Private Lenders Spy Opportunity | Seeking Alpha
By Susan Kasser, CFA
As banks have fled the syndicated-loan market, private lenders potentially stand to gain by picking up the slack.
What’s bad for banks may spell opportunity for private lenders: As rate hikes, geopolitical turmoil and slowing economic growth continue to stoke market volatility, banks that typically guarantee loan deals for private equity (PE) firms have retreated under a pile of unsold debt—thereby opening the door for private lenders to take significant market share in the coming months.
Issuance of both broadly syndicated loans (BSL) and high-yield bonds have fallen off a cliff in 2022. At just $14 billion, BSL issuance in the third quarter was the lowest we’ve seen since the fourth quarter of 2009.1 As banks have pulled back, private lenders are stepping in to serve high-quality, upper-middle-market borrowers on relatively attractive terms.

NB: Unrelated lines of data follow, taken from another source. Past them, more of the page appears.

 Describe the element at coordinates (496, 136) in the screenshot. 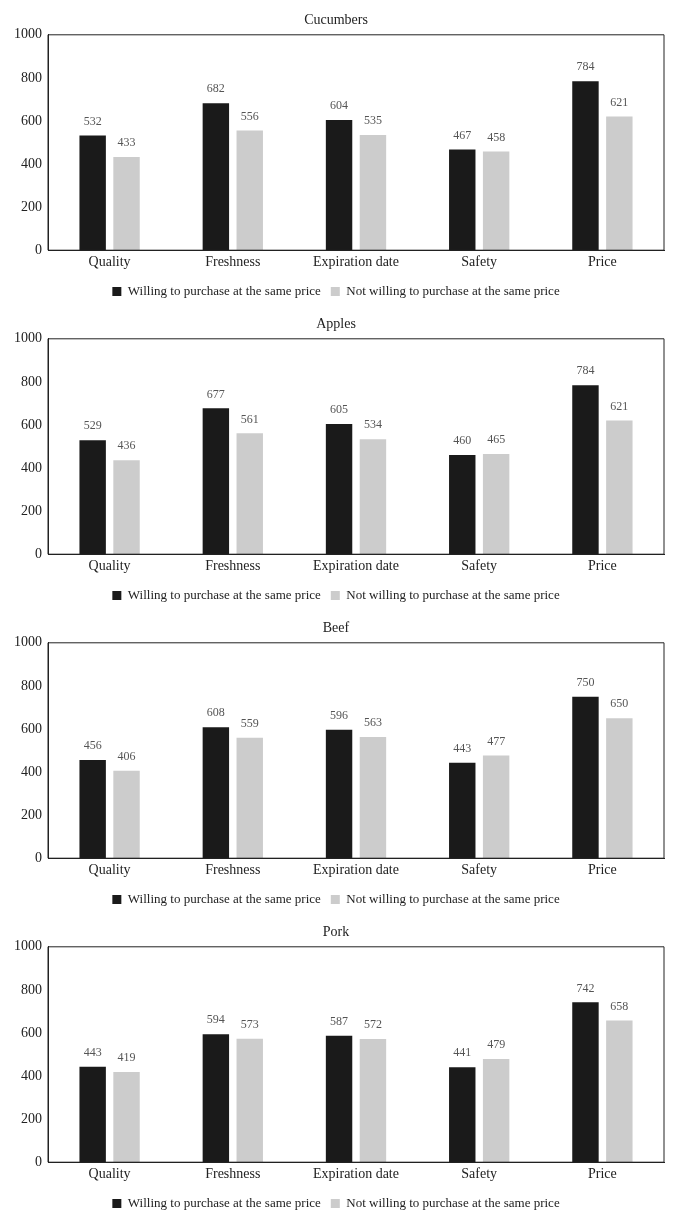

I see `data-label: 458` at that location.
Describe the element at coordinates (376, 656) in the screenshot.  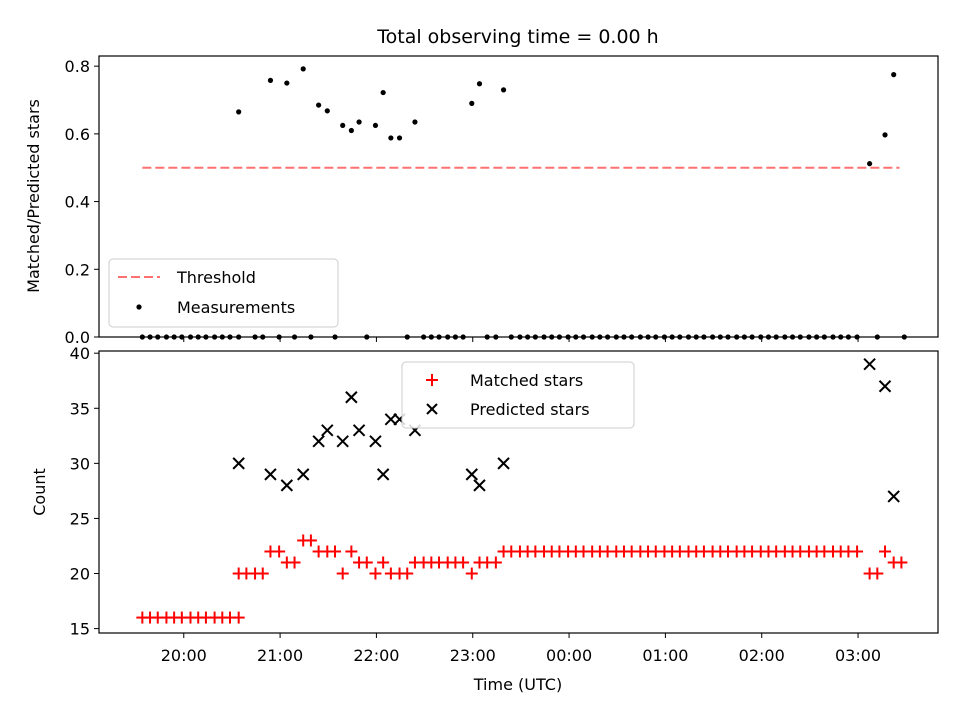
I see `bottom-x-tick-label: 22:00` at that location.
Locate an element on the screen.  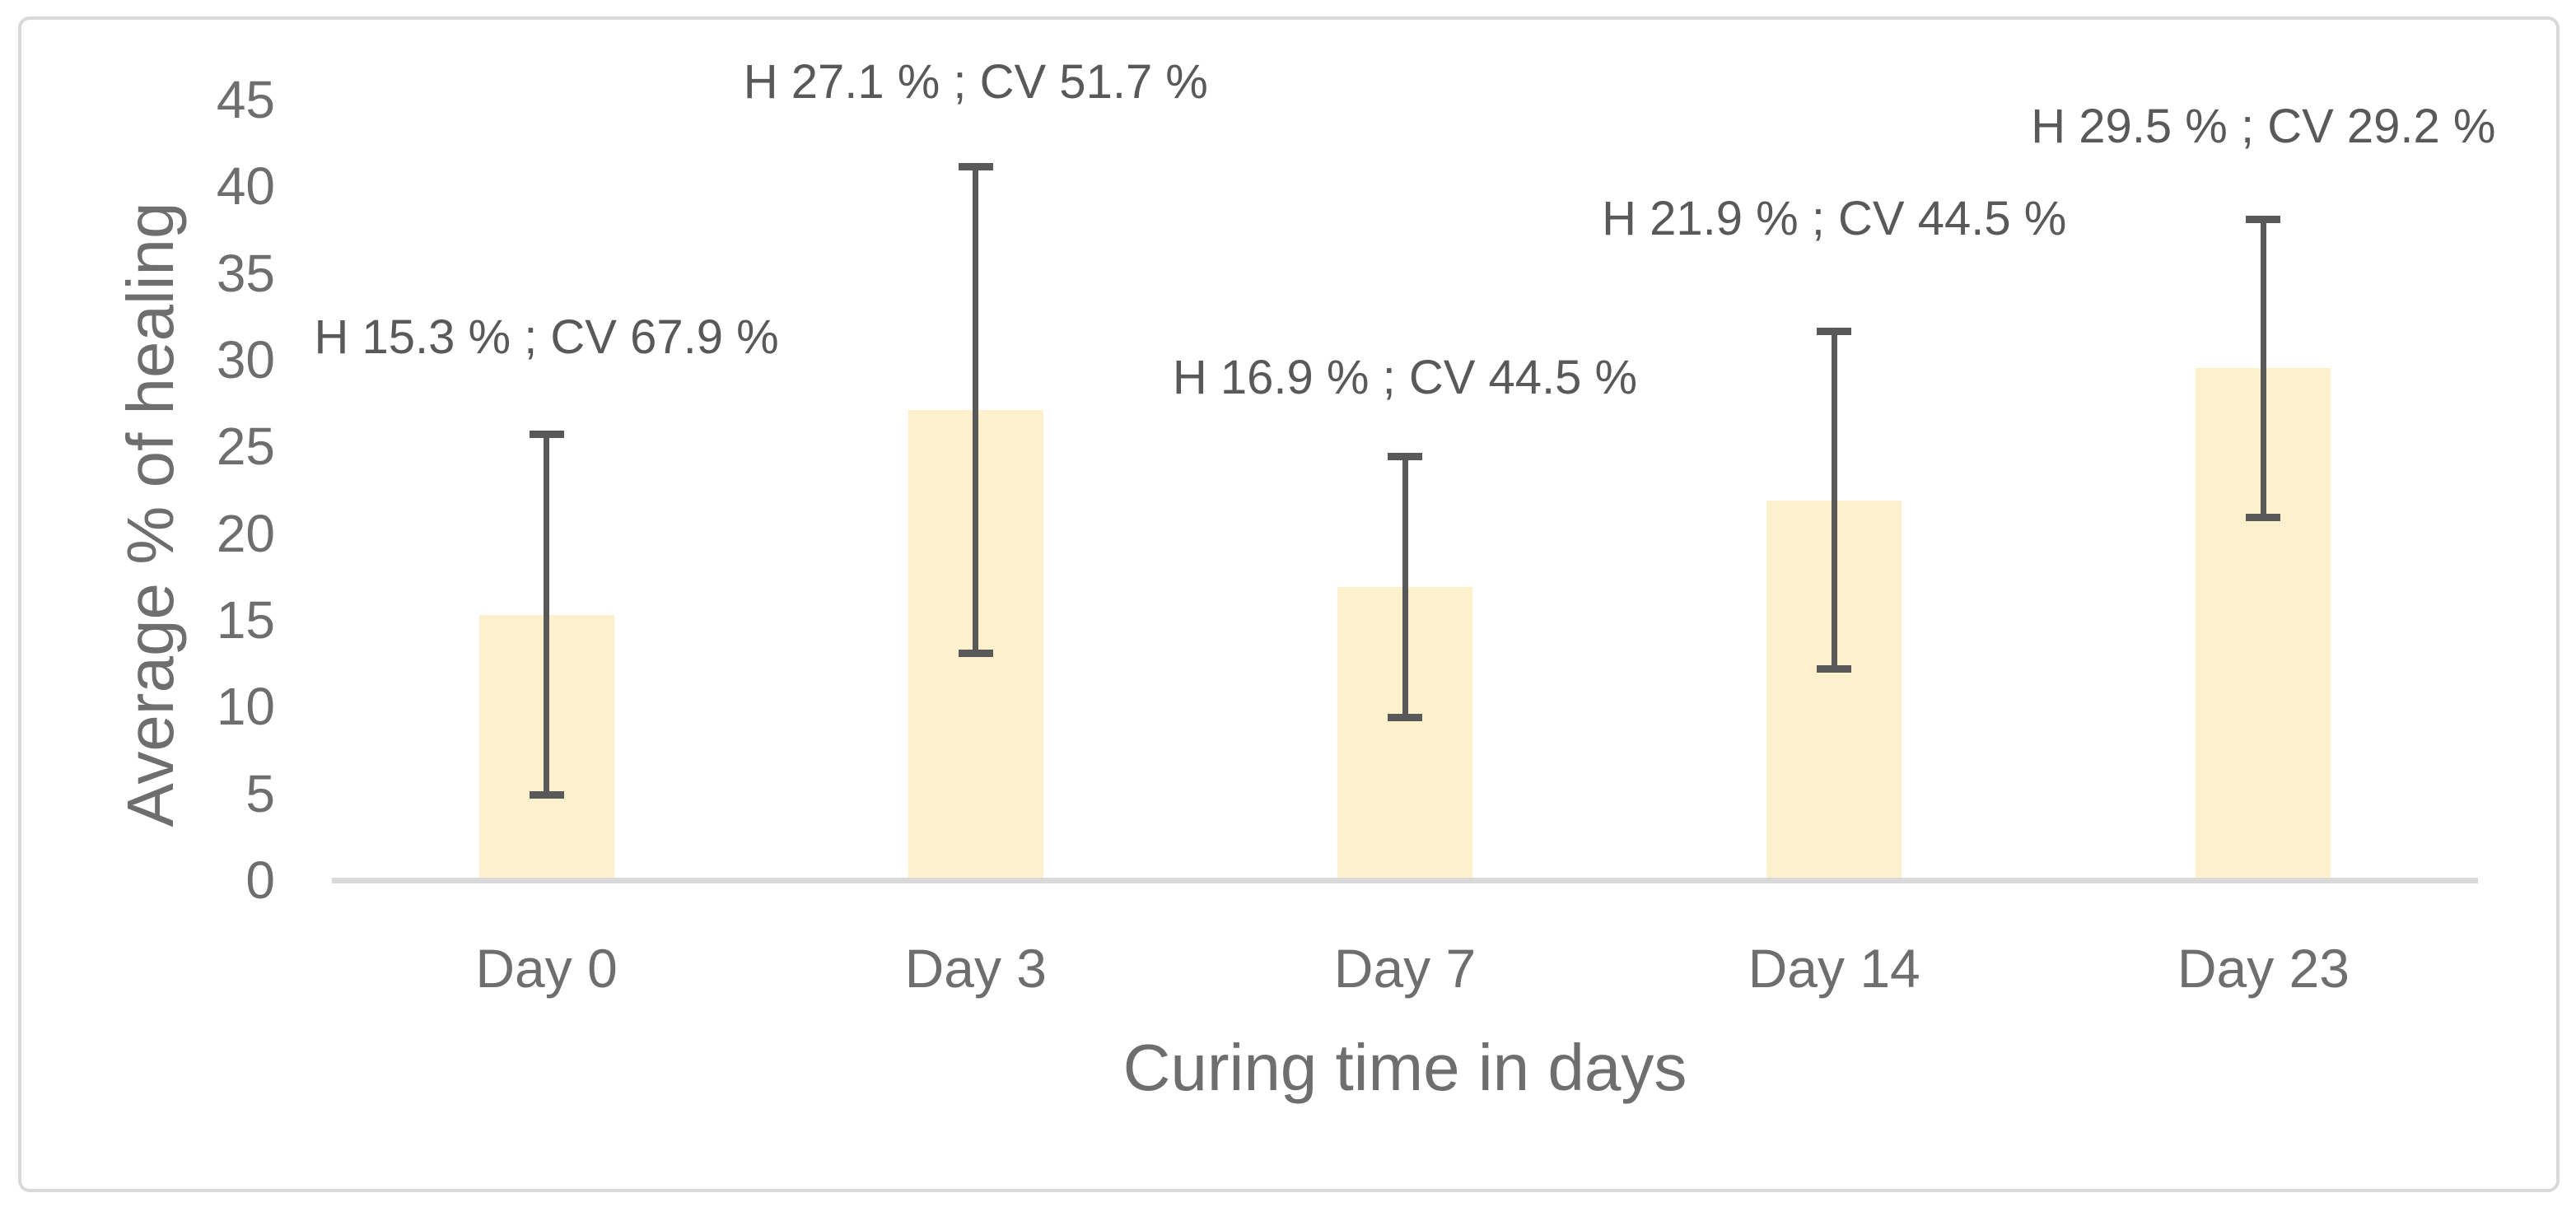
y-tick-label-40: 40 is located at coordinates (245, 186).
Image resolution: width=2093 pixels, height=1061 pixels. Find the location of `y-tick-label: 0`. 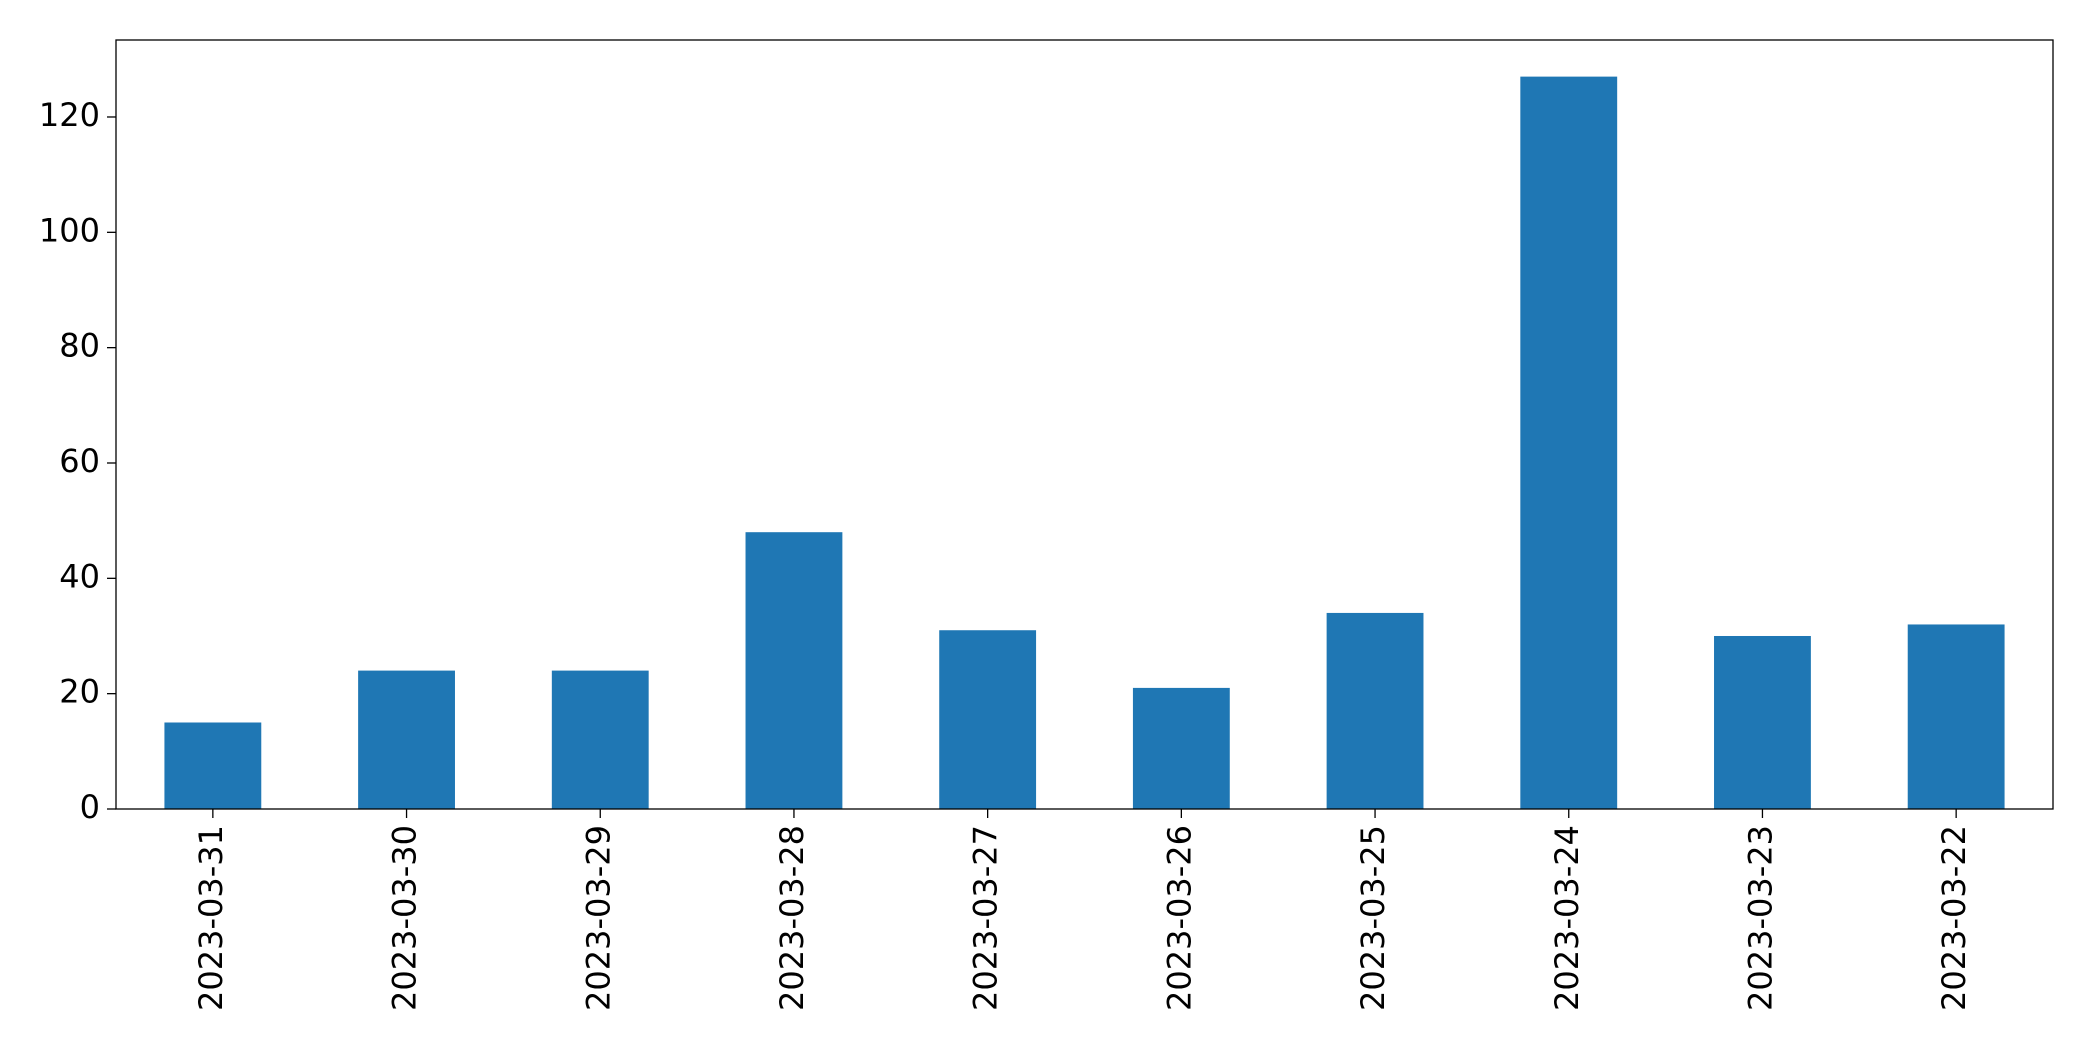

y-tick-label: 0 is located at coordinates (90, 807).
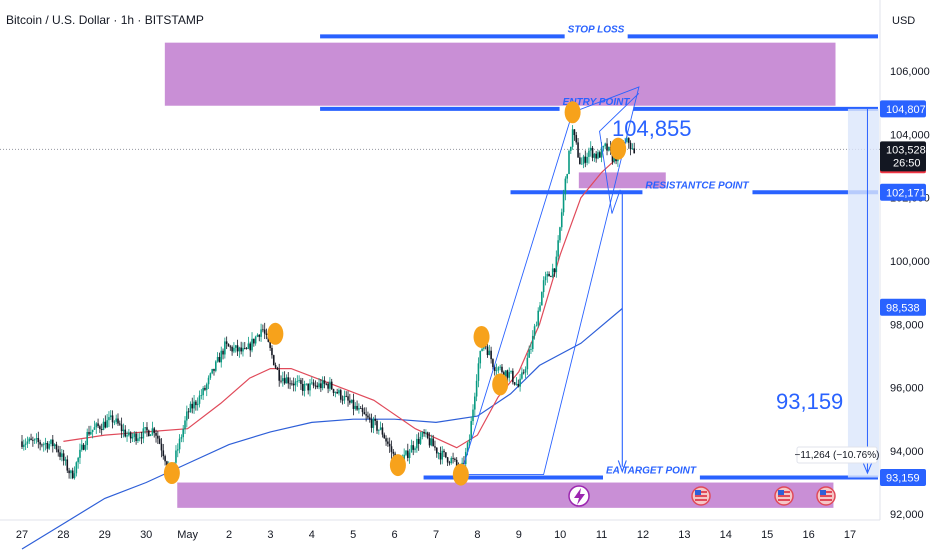 The height and width of the screenshot is (550, 932). Describe the element at coordinates (906, 275) in the screenshot. I see `price-axis-panel` at that location.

First, companies are borrowing at steeper rates to attract financing amid the uncertainty: Over the first three quarters of 2022, credit spreads over LIBOR have risen 50-to-100 bps—the largest nine-month increase we’ve seen on record.2 Original issue discounts (OIDs) have risen a similar amount, too.3
Second, borrowers are not generally as indebted as they were a year ago, potentially reducing risk for private lenders. Since the end of 2021, average leverage (measured as the ratio total debt to EBITDA) has fallen to 5.3x from 5.8x.4
We think the shift toward private lending will continue over the near- to-mid-term as banks retrench further and PE firms seek to deploy a record amount of dry powder—$561 billion as of September 30, up from $227 billion in 2013.5
With fewer willing BSL partners in the mix, we believe more PE firms will look to partner with private lenders to get deals done. As of September 30, Neuberger Berman’s private-debt team had reviewed 62% more potential investment opportunities compared with the same period last year. The pipeline, in our view, remains strong.
Notes: (1) S&P Leverage Commentary & Data (LCD); (2) Refinitiv (LPC), KBW Research; (3) Ibid; (4) Lincoln Middle Market: Lincoln International Valuations and Opinions Group; (5) Preqin.